(TASK INSTRUCTIONS) Copy every row below word for word, keeping each line in its original order.
--*--
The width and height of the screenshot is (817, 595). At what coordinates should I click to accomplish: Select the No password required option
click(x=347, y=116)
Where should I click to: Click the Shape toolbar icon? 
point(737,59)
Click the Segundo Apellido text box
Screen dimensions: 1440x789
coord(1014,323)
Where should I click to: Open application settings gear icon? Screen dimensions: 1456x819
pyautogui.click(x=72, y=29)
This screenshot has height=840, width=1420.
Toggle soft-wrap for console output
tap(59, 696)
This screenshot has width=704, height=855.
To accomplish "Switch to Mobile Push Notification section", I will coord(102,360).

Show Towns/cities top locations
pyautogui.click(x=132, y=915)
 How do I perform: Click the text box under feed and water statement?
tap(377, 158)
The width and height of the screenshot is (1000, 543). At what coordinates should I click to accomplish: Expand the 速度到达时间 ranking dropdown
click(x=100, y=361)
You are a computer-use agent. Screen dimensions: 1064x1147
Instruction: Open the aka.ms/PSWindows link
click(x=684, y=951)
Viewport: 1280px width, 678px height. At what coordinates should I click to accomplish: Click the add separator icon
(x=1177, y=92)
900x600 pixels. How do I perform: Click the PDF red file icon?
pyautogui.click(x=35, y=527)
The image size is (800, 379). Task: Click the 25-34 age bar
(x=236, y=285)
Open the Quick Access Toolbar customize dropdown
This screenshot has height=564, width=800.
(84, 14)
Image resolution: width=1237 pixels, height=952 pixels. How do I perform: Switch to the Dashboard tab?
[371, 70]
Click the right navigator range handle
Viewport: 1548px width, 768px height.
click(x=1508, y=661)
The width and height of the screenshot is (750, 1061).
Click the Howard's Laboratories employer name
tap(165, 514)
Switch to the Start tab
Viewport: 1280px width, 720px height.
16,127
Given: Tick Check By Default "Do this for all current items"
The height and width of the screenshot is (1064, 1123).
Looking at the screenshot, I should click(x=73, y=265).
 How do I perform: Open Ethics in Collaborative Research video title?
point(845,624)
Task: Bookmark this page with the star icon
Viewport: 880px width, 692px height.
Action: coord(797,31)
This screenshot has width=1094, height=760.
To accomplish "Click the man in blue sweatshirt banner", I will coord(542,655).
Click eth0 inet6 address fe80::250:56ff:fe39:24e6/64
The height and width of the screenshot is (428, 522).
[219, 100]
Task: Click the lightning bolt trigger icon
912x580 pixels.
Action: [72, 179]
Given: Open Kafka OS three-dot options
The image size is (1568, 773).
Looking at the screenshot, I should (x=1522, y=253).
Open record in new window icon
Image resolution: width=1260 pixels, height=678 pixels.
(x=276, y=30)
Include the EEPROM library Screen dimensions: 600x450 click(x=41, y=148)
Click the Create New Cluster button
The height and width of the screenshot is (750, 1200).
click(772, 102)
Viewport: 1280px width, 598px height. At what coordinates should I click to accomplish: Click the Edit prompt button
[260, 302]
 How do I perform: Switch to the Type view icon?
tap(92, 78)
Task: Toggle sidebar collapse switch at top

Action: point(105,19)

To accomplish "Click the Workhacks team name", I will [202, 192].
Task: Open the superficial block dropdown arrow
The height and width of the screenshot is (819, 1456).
--*--
(SOLUTION TO THIS PROBLEM)
The width and height of the screenshot is (817, 595). At what coordinates should I click to accomplish: Select the No password required option
click(x=347, y=116)
Where should I click to: Click the Shape toolbar icon? 
point(737,59)
Click the Segundo Apellido text box
Screen dimensions: 1440x789
coord(1014,323)
Where should I click to: Open application settings gear icon? Screen dimensions: 1456x819
pyautogui.click(x=72, y=29)
This screenshot has height=840, width=1420.
Toggle soft-wrap for console output
tap(59, 696)
This screenshot has width=704, height=855.
To accomplish "Switch to Mobile Push Notification section", I will coord(102,360).

Show Towns/cities top locations
pyautogui.click(x=132, y=915)
 How do I perform: Click the text box under feed and water statement?
tap(377, 158)
The width and height of the screenshot is (1000, 543). At what coordinates should I click to accomplish: Expand the 速度到达时间 ranking dropdown
click(x=100, y=361)
You are a computer-use agent. Screen dimensions: 1064x1147
Instruction: Open the aka.ms/PSWindows link
click(x=684, y=951)
Viewport: 1280px width, 678px height. At what coordinates should I click to accomplish: Click the add separator icon
(x=1177, y=92)
900x600 pixels. How do I perform: Click the PDF red file icon?
pyautogui.click(x=35, y=527)
The image size is (800, 379). Task: Click the 25-34 age bar
(x=236, y=285)
Open the Quick Access Toolbar customize dropdown
This screenshot has height=564, width=800.
(84, 14)
Image resolution: width=1237 pixels, height=952 pixels. How do I perform: Switch to the Dashboard tab?
[371, 70]
Click the right navigator range handle
Viewport: 1548px width, 768px height.
click(x=1508, y=661)
The width and height of the screenshot is (750, 1061).
Click the Howard's Laboratories employer name
tap(165, 514)
Switch to the Start tab
Viewport: 1280px width, 720px height.
16,127
Given: Tick Check By Default "Do this for all current items"
The height and width of the screenshot is (1064, 1123).
Looking at the screenshot, I should click(x=73, y=265).
 How do I perform: Open Ethics in Collaborative Research video title?
point(845,624)
Task: Bookmark this page with the star icon
Viewport: 880px width, 692px height.
Action: coord(797,31)
This screenshot has width=1094, height=760.
To accomplish "Click the man in blue sweatshirt banner", I will coord(542,655).
Click eth0 inet6 address fe80::250:56ff:fe39:24e6/64
The height and width of the screenshot is (428, 522).
[219, 100]
Task: Click the lightning bolt trigger icon
912x580 pixels.
Action: [72, 179]
Given: Open Kafka OS three-dot options
The image size is (1568, 773).
Looking at the screenshot, I should (x=1522, y=253).
Open record in new window icon
Image resolution: width=1260 pixels, height=678 pixels.
(x=276, y=30)
Include the EEPROM library Screen dimensions: 600x450 click(x=41, y=148)
Click the Create New Cluster button
The height and width of the screenshot is (750, 1200).
click(772, 102)
Viewport: 1280px width, 598px height. At what coordinates should I click to accomplish: Click the Edit prompt button
[260, 302]
 How do I perform: Switch to the Type view icon?
tap(92, 78)
Task: Toggle sidebar collapse switch at top

Action: point(105,19)

To accomplish "Click the Workhacks team name", I will [202, 192].
Task: Open the superficial block dropdown arrow
The height and width of the screenshot is (819, 1456).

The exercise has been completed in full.